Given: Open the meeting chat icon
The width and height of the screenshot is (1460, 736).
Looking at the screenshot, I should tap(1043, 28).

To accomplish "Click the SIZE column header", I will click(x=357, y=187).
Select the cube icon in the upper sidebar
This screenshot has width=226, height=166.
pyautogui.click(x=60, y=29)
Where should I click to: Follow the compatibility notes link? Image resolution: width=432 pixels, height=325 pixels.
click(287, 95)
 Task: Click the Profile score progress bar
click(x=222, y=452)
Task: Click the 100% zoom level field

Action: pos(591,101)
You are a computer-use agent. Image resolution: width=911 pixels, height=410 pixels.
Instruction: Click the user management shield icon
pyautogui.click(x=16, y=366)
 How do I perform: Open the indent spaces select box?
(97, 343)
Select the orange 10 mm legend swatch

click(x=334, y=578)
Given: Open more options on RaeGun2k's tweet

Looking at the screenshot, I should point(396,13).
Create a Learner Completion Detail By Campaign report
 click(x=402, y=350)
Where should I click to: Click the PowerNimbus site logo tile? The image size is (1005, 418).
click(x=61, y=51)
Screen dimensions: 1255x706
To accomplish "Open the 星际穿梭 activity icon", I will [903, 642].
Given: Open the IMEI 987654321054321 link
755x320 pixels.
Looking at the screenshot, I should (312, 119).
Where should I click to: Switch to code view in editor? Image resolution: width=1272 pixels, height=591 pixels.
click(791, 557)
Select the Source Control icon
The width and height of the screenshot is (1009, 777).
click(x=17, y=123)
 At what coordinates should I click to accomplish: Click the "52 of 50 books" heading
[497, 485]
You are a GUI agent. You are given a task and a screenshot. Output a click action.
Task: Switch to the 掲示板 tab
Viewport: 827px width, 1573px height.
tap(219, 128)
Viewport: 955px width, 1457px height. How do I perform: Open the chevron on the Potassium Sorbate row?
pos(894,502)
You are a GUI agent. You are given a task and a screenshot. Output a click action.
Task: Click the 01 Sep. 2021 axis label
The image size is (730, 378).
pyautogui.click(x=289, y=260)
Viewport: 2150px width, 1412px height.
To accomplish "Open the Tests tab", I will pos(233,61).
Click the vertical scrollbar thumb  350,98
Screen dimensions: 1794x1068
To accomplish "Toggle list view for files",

··········

- [Written problem]:
Render every line of the records above as a JSON array of strings, with one string per line and the blank lines omitted.

- [Worked solution]:
[
  "Given: Open the meeting chat icon",
  "The width and height of the screenshot is (1460, 736).",
  "Looking at the screenshot, I should tap(1043, 28).",
  "To accomplish \"Click the SIZE column header\", I will click(x=357, y=187).",
  "Select the cube icon in the upper sidebar",
  "This screenshot has width=226, height=166.",
  "pyautogui.click(x=60, y=29)",
  "Where should I click to: Follow the compatibility notes link? Image resolution: width=432 pixels, height=325 pixels.",
  "click(287, 95)",
  " Task: Click the Profile score progress bar",
  "click(x=222, y=452)",
  "Task: Click the 100% zoom level field",
  "Action: pos(591,101)",
  "You are a computer-use agent. Image resolution: width=911 pixels, height=410 pixels.",
  "Instruction: Click the user management shield icon",
  "pyautogui.click(x=16, y=366)",
  " How do I perform: Open the indent spaces select box?",
  "(97, 343)",
  "Select the orange 10 mm legend swatch",
  "click(x=334, y=578)",
  "Given: Open more options on RaeGun2k's tweet",
  "Looking at the screenshot, I should point(396,13).",
  "Create a Learner Completion Detail By Campaign report",
  " click(x=402, y=350)",
  "Where should I click to: Click the PowerNimbus site logo tile? The image size is (1005, 418).",
  "click(x=61, y=51)",
  "Screen dimensions: 1255x706",
  "To accomplish \"Open the 星际穿梭 activity icon\", I will [903, 642].",
  "Given: Open the IMEI 987654321054321 link",
  "755x320 pixels.",
  "Looking at the screenshot, I should (312, 119).",
  "Where should I click to: Switch to code view in editor? Image resolution: width=1272 pixels, height=591 pixels.",
  "click(791, 557)",
  "Select the Source Control icon",
  "The width and height of the screenshot is (1009, 777).",
  "click(x=17, y=123)",
  " At what coordinates should I click to accomplish: Click the \"52 of 50 books\" heading",
  "[497, 485]",
  "You are a GUI agent. You are given a task and a screenshot. Output a click action.",
  "Task: Switch to the 掲示板 tab",
  "Viewport: 827px width, 1573px height.",
  "tap(219, 128)",
  "Viewport: 955px width, 1457px height. How do I perform: Open the chevron on the Potassium Sorbate row?",
  "pos(894,502)",
  "You are a GUI agent. You are given a task and a screenshot. Output a click action.",
  "Task: Click the 01 Sep. 2021 axis label",
  "The image size is (730, 378).",
  "pyautogui.click(x=289, y=260)",
  "Viewport: 2150px width, 1412px height.",
  "To accomplish \"Open the Tests tab\", I will pos(233,61).",
  "Click the vertical scrollbar thumb  350,98",
  "Screen dimensions: 1794x1068",
  "To accomplish \"Toggle list view for files\","
]